A novel approach to fight a drug resistant fungal pathogen

The initial discovery

We are investigating the potential of protein toxins naturally produced by Saccharomyces cerevisiae (Brewer’s/Baker’s yeast) to inhibit the growth of the human pathogen Candida glabrata. These toxin producers are known as killer yeasts to those who study them. We have tested over 15,0000 interactions between our killer yeasts and 130 isolates of the pathogen. We were pleased to find that killer toxins are capable of inhibiting the growth of every single isolate of Candida glabrata we have tested. These results lead us to believe the toxins could one day be developed into therapeutics to treat C. glabrata in humans.
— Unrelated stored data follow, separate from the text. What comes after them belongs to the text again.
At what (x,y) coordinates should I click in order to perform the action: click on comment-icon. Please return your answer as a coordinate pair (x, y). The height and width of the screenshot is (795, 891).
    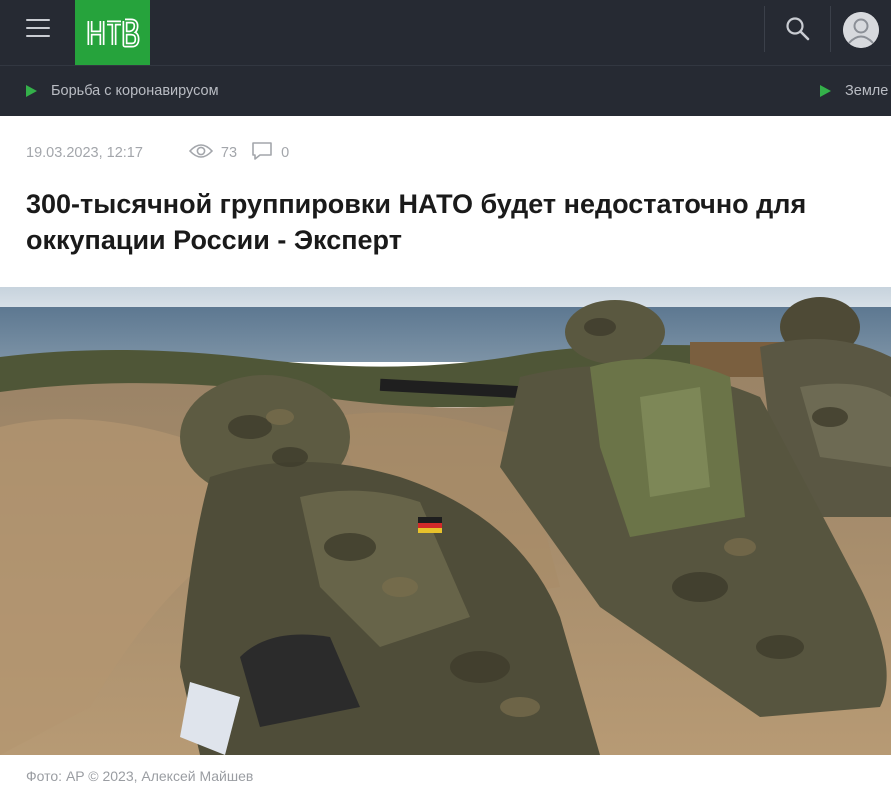
    Looking at the image, I should click on (262, 153).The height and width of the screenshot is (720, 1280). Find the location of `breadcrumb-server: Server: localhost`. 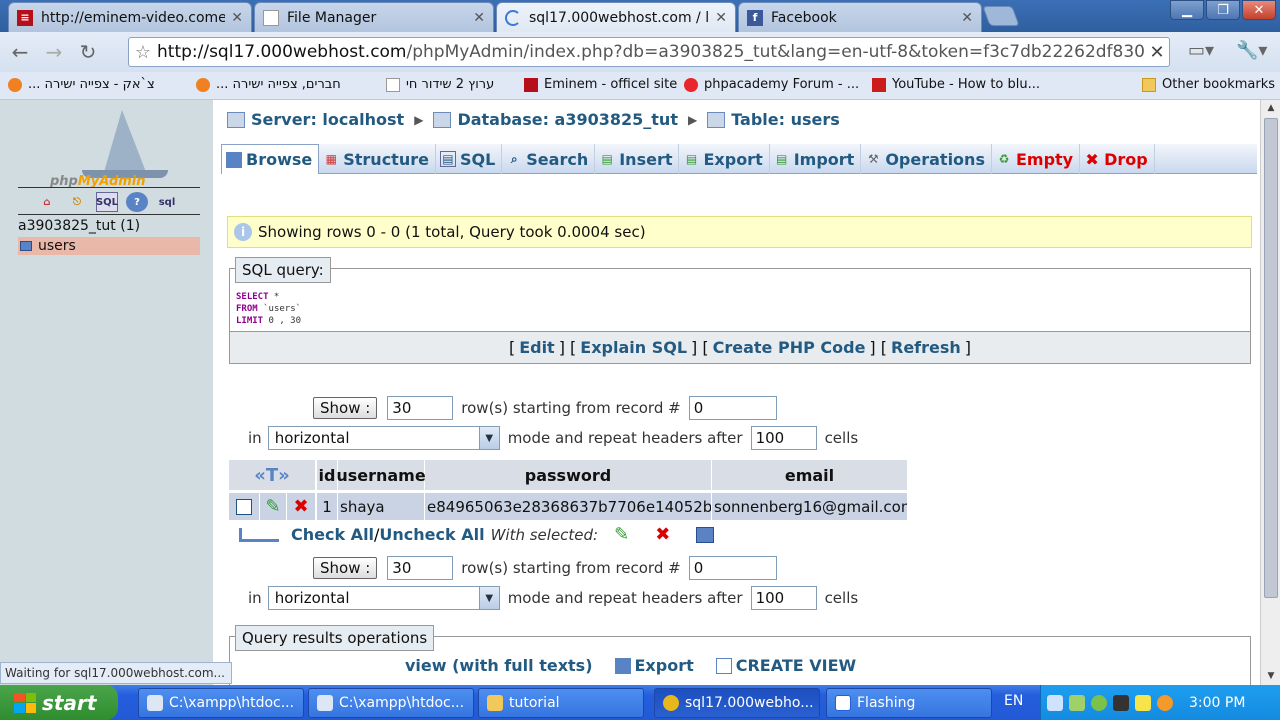

breadcrumb-server: Server: localhost is located at coordinates (328, 120). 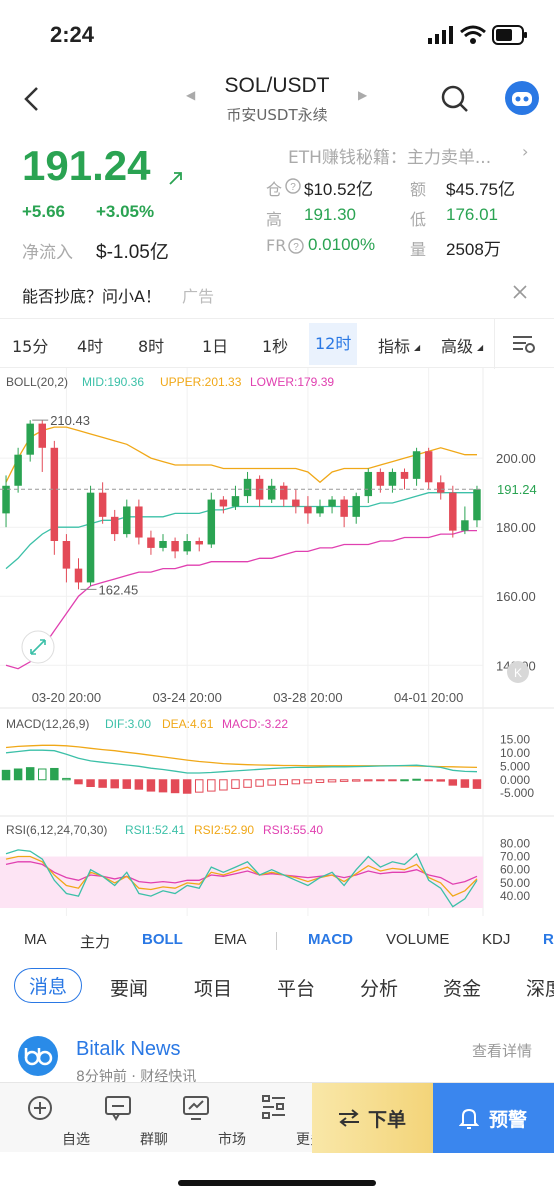 What do you see at coordinates (274, 190) in the screenshot?
I see `oi-label: 仓` at bounding box center [274, 190].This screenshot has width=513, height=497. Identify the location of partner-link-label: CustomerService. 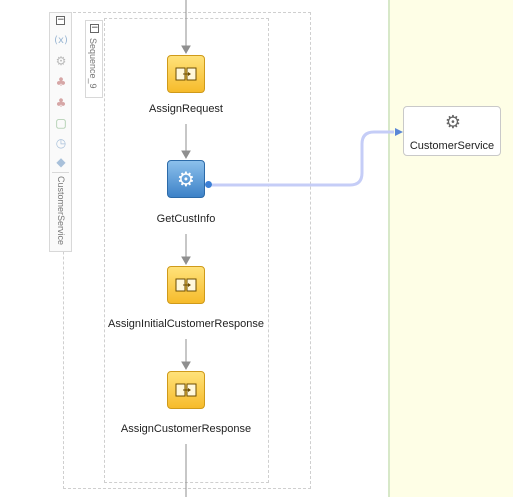
(452, 146).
The problem of drug resistance

Our focus on C. glabrata comes from a dire need for new antifungal drugs to treat recurrent infections. This particular pathogen has a tendency to develop resistance to drugs very quickly which reduces treatment options at an alarming rate. We hope to add another arrow to the medical quiver that has an entirely new mechanism of action. Killer toxins are able to inhibit the growth of both drug resistant and drug sensitive C. glabrata equally. This conclusion comes from our tests of over 70 drug resistant C. glabrata isolates from the CDC and the Wayne State clinic in Detroit.

Generating and testing mutants

With the issue of drug resistance in mind we realize that it would be short sighted to ignore the inevitable resistance to killer toxins. We chose to generate and isolate mutants that are resistant to killer toxins in the lab and study them to gain some insight to how resistance may occur clinically. Our interest lies in the fitness tradeoffs that come with acquiring resistance. We test this by comparing mutants to the parent strain we used to generate them. The tests include growth rate, resistance to other toxins, stress response to chemical agents such as caffeine, full genome sequencing, and the ability to cause lethal infection in an animal model.

Testing mutant pathogenicity

While testing the ability of mutants to survive in harsh environments is important, the best test of the pathogenicity (the ability to cause disease) is to actually cause disease in a living host. We chose to do this in the larvae of the Greater Wax Moth (Galleria mellonella). The test is a simple one in which we inject 20 larvae with a consistent amount of C. glabrata. We then compare the survival of the 20 larvae injected with one mutant to 20 larvae injected with the wild type parent strain. We have identified several mutant strains that cause noticeably less disease than the non-mutated parent strain which indicates some mechanisms of toxin resistance cause the C. glabrata to be less pathogenic.